I recently had a conversation with a Christian on Facebook regarding some of the passages in the Bible that refer to Mary. During the conversation, I referred to Mary as The Mother of God (Theotokos). This brought a rather stern reaction from him. He stated, “Mary isn’t the Mother of God. God is not born or created. That’s heresy. Mary is the mother of Jesus’ flesh of his human body, not of His Divinity, which already existed before Mary was born.” While I can understand his concerns, I wonder if this gentleman realizes that his position was thoroughly discussed, analyzed, and subsequently rejected by the Church roughly 1600 years ago.

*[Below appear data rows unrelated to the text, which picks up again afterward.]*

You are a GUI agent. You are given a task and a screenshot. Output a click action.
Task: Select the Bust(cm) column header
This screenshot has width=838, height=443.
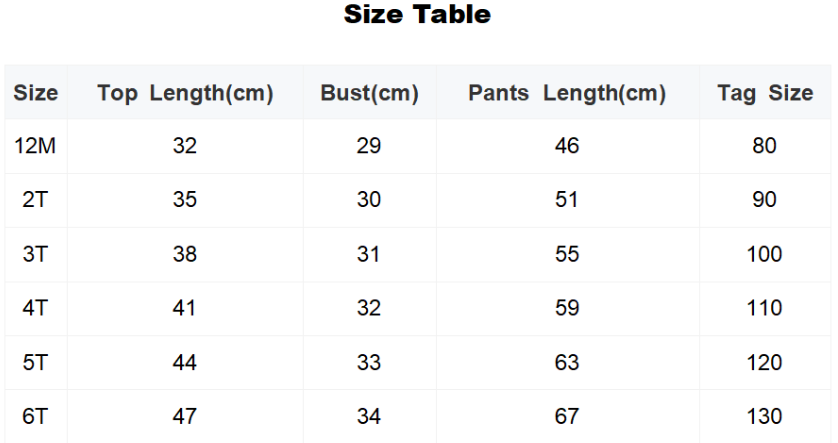pos(369,94)
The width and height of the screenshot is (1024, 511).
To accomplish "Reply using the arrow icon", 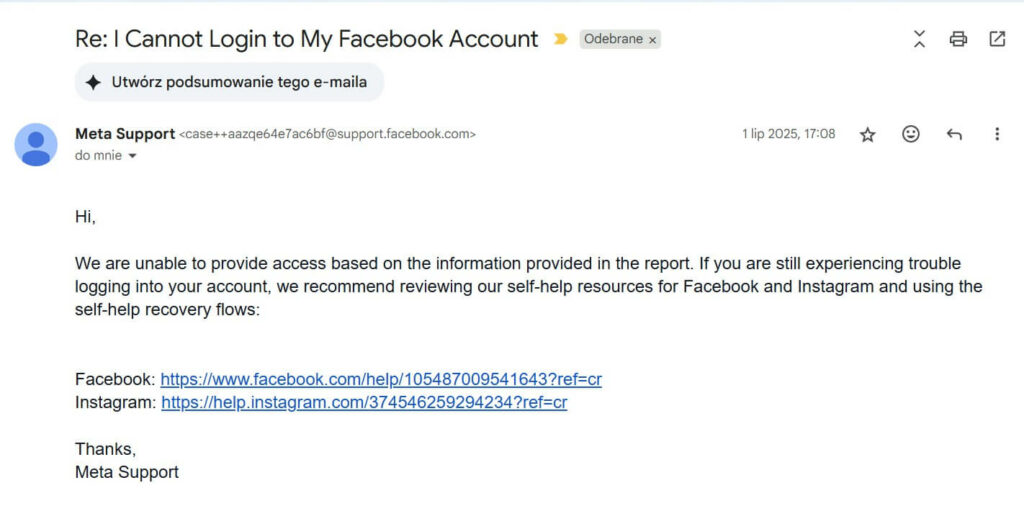I will tap(954, 135).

During the first 500 years of Christianity, the Church dealt with the rise of several Christological heresies that necessitated the formulation of a clear theological expression of Christ’s Person and Nature. In the early fifth century, one of these heresies questioned how Christ’s two natures, that of God and Man, related to one another. Following the teachings of Theodore of Mopsuestia, Nestorius, Patriarch of Constantinople, taught that Christ’s nature as God was utterly separate from His nature as man. In this understanding, Christ’s early life was that of a human being in contact with God. God foresaw that Christ would lead a virtuous life and chose Him to be a vessel of divinity. At Christ’s birth, his contact with divinity was incomplete, becoming so later in His life. Nestorius preferred the term Christotokos (Mother of Christ) to that already accepted as part of Holy Tradition, Theotokos (Mother of God), for He believed that Mary’s baby was not fully divine.

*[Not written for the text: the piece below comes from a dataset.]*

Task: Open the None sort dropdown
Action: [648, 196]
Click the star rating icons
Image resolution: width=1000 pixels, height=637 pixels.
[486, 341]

This teaching, which came to be known as Nestorianism, led to the calling of the Third Ecumenical Council in 431 AD. In this Council, the Fathers of the Church upheld the teaching that in Christ the dual natures of divinity and humanity do not merely come in contact with one another, but that they are, rather, in union. At the Incarnation, the Second Person of the Trinity, Christ, took on human nature, adding it to His Person, while at the same time retaining the fullness of His Divinity. At the birth of Christ, Mary gave birth to a baby who was both God and human, each in the fullest sense of the word. As a result, to deny that Mary was the Mother of God is to deny the full reality of the Incarnation and its resulting efficacy in our salvation.
In a letter to John of Antioch in 433 AD, Saint Cyril summed up this aspect of Christology very well.
Thus we confess that our Lord Jesus Christ, the only-begotten Son of God, is perfect God and perfect man, consisting of a rational soul and body, that he was begotten from the Father before all ages according to the Divinity, and that in these latter times was begotten for us and for our salvation from the Virgin Mary; that he is consubstantial with the Father in his Divinity and consubstantial with us in his humanity, for in him there was accomplished the unity of two natures. Therefore we acknowledge one Christ, one Son, one Lord. On the basis of this union without confusion, we confess the Most Holy Virgin to be the Mother of God because God the Word was incarnate and became man and in the conception itself united with himself the temple received from her. . . God the Word came down from heaven and, taking the form of a servant, emptied himself, and was called the Son of man, remaining that which he is – God.
The title Mother of God is a confession about Christ. As I have heard said in the past, it says more about Him than it does about Mary.